Running applications in containers provides many benefits, and it's not just hype. Higher velocity to maintain changes while keeping a service available. Scaling your software by just spinning up more instances to handle load. Container images allow you to manage your application dependencies and link them all to a portable and standardised runnable container image. The infrastructure can be used as a commodity and container allow you to manage resource usage on a granularity at process level. All this is the buzz about running applications in containers.

You should know OpenNMS is currently not built to run with all components in separated and isolated processes. But you can gain some benefits running it as a legacy application in a container. There are already changes in the architecture to continuously improve this issue, but it will take time and I want to use it NOW™. The technology is available and this article describes how to run OpenNMS Horizon in Docker and is an article more or less for the brave ones.

Make yourself familiar with how Docker works and data is persisted, there are Dragons! If you run something in production without knowing, you get in trouble. The Documentation is really good and worth reading and yes this is a DISCLAIMER :)

To get the possibility to run OpenNMS Horizon in Docker container images are needed, which we provide on DockerHub.

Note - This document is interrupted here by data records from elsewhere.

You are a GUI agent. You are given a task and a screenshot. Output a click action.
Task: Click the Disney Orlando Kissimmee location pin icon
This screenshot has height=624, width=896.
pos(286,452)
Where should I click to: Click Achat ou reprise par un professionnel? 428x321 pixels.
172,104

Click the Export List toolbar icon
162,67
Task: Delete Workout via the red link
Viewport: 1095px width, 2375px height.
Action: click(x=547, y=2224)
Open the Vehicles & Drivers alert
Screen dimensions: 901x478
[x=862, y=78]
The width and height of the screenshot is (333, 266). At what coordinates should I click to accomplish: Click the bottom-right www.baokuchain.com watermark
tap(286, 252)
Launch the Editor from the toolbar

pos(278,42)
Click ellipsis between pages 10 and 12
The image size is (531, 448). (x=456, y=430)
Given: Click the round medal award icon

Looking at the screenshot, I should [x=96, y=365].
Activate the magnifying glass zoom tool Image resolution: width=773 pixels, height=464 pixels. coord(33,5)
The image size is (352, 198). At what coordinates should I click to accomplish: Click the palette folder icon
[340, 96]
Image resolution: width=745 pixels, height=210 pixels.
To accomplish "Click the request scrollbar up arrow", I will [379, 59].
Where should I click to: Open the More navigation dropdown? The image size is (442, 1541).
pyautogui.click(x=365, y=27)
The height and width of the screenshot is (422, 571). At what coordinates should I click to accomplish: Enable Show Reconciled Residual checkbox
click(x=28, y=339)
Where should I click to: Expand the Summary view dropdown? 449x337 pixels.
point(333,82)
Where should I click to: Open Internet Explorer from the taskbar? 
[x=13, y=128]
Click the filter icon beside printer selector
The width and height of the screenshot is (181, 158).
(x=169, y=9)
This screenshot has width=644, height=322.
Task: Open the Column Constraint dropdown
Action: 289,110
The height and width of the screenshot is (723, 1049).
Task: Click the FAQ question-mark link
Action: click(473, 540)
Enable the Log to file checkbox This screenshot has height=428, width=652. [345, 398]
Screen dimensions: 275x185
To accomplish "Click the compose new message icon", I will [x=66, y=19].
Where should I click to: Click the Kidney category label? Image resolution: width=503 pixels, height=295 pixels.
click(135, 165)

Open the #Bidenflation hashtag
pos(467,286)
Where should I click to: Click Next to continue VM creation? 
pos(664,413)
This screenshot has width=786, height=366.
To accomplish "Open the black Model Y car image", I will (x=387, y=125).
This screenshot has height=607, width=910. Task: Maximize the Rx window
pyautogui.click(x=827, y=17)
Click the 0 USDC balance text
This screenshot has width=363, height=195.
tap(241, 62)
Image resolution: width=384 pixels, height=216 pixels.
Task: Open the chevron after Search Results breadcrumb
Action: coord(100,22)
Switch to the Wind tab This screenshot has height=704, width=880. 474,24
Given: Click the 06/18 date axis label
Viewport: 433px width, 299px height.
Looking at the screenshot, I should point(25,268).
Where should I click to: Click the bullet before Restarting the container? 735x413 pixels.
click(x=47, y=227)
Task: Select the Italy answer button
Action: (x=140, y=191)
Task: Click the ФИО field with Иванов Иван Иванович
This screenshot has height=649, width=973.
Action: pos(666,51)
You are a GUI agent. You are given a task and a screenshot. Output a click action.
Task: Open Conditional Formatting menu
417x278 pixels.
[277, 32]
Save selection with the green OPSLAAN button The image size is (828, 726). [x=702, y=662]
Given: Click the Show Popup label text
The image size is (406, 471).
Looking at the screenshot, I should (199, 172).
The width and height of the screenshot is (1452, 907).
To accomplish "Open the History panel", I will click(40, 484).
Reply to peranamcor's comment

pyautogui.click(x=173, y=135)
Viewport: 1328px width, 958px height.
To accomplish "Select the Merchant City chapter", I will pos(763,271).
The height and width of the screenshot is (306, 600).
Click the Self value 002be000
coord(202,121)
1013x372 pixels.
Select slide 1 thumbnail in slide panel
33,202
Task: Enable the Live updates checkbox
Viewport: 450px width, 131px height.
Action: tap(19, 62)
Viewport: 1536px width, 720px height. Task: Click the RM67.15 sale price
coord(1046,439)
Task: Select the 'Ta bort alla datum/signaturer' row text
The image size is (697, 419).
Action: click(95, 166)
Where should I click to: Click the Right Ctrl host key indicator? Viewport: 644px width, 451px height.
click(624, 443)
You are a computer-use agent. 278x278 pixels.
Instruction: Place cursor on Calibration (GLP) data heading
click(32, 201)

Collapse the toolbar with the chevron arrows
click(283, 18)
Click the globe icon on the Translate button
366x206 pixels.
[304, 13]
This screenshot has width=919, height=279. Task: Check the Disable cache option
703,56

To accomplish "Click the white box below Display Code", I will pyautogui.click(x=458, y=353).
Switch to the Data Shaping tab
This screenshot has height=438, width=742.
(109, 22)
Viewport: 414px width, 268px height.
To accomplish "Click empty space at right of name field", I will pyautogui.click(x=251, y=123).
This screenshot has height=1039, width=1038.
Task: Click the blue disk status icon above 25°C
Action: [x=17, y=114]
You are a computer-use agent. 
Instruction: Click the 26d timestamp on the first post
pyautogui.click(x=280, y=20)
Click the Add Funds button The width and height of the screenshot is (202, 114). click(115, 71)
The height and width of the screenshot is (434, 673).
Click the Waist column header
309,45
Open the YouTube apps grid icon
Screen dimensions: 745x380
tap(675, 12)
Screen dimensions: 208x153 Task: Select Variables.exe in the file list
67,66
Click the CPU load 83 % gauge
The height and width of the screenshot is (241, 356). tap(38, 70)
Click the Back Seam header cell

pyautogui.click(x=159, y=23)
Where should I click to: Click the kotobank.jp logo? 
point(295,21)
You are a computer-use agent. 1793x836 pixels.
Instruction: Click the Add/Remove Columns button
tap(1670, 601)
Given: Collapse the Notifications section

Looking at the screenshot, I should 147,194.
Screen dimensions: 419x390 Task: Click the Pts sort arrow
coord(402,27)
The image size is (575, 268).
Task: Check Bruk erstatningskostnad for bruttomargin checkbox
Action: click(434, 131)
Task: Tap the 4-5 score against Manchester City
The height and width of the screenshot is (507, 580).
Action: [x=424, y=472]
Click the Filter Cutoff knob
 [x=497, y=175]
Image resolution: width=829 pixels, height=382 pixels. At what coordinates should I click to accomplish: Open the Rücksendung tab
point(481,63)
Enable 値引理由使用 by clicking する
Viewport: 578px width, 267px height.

You will find images for Horizon and Minion. Images are built automatically, on CircleCI for Horizon and Minion. The images are based on a latest vanilla CentOS 7 and OpenNMS Horizon is installed from the official published RPMS. Related Dockerfile for Horizon and Minion can be found on GitHub.

The workflow to build and maintain these images is refactored and streamlined to reduce maintenance. Build and publishing workflow is now more transparent within the GitHub repository and allows feedback through contribution.

Additionally there are some tips you need to know when running a Java application in a Docker container.

Building images with CircleCI

First of all we build the Container Images with CircleCI which gives us the possibility to decentralize the build- and publishing process for container images. The whole build and publishing process is described in the GitHub repository in the .circleci directory. When you fork the project, you get the whole workflow for free and you can start immediately to modify and publish your own images as you like.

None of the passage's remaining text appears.